1回から3回まで0点に抑えるが、圧倒的に勝負球はストレート。どこまで持つかなんて考えていない。投げる8割がストレートといってもいいほど真っ向から巨人打線にかみつき、ねじ伏せようとしている。
気迫あふれる小林を最初に援護したのが女房役の若菜である。2回裏の第1打席でライトスタンドに先制1号ソロ、阪神が1点を先行した。 ところが、スタミナを無視して飛ばす小林は単調になり、4回表、投手の加藤初にタイムリーを許して同点にされてしまう。
しかし、今日は特別な試合だ。気迫が空回りして苦闘する小林を見て、阪神打線は黙っていなかった。

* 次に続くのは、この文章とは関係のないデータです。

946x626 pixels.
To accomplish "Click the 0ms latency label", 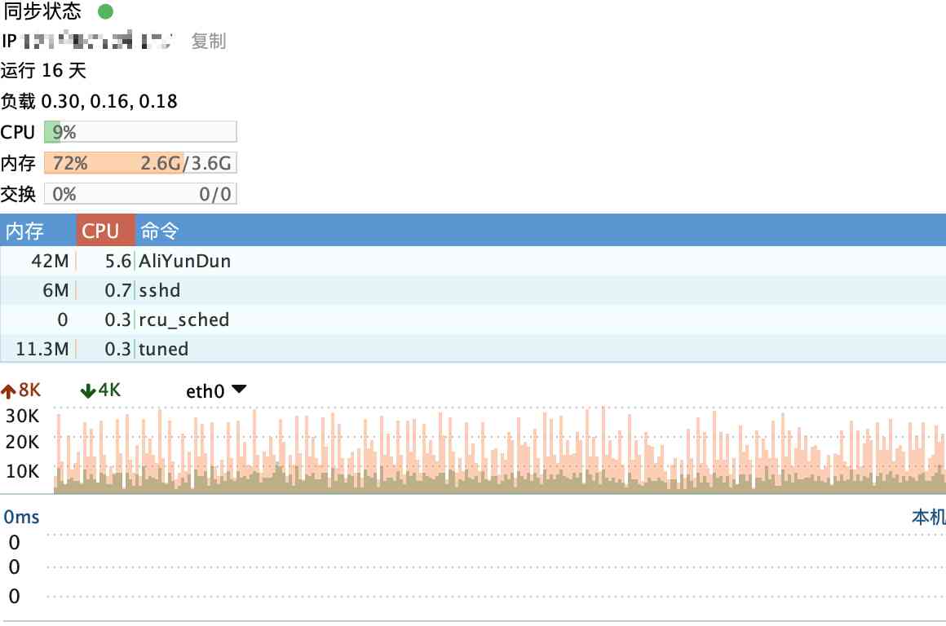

4回裏、先頭の4番竹之内が四球を選ぶと、すかさず5番ラインバックがレフトへ勝ち越しの1号2ランホームラン。さらには続く中村勝が追い打ちの1号ソロだ。
ところで、若菜? ラインバック? こりゃ江川のデビュー戦でのホームランの顔ぶれじゃないか。偶然か? じゃあスタントンは? ちなみにこの日のオーダーは次のとおりである。
1(遊)真弓 2(一)藤田 3(三)掛布 4(右)竹之内 5(左)ラインバック 6(二)中村 7(捕)若菜 8(中)島野 9(投)小林
おやおや?スタントンがいない。実は彼と阪神との契約は4月1日に成立したばかりで来日が開幕に間に合わなかった。スタントンの公式戦初出場は4月14日だった。間に合っていれば奇跡的な偶然もあったかもしれないが。
さて、4対1と援護をもらった小林だったが、力投がたたって中盤でバテてきた。5回には張本に1号ソロを浴び、6回にも代打原田にタイムリー二塁打を打たれて1点差に迫られる。しかし、ここからが小林の真骨頂。かわすピッチングに切り替え、ねばりの投球で8回一死まで持ちこたえた。ここで中畑に三塁線を破る二塁打を打たれ、ついに限界、竹田にスイッチとなった。
ここまで139球、毎回の12安打を浴びながらも3点でしのいできたのは気力だろう。こ の力投にこたえ、阪神は竹田から池内とつなぐ完璧なリレーで逃げ切って小林に移籍後初勝利をプレゼントした。阪神ナイン全員が「この試合は絶対に負けられない」「どうしても小林を勝たせたい」という気迫で臨んだ結果である。
こうして小林さんはひとつの区切りをつけました。試合後の取材に「やっぱり意識しすぎてしまいました(笑)」と正直にコメントするあたり実に爽やかでした。しかし、試合内容を振りかえれば、 クールで爽やかな印象とは対照的に、本当は意地っ張りで芯が強く熱い人だということがよく伝わってきます。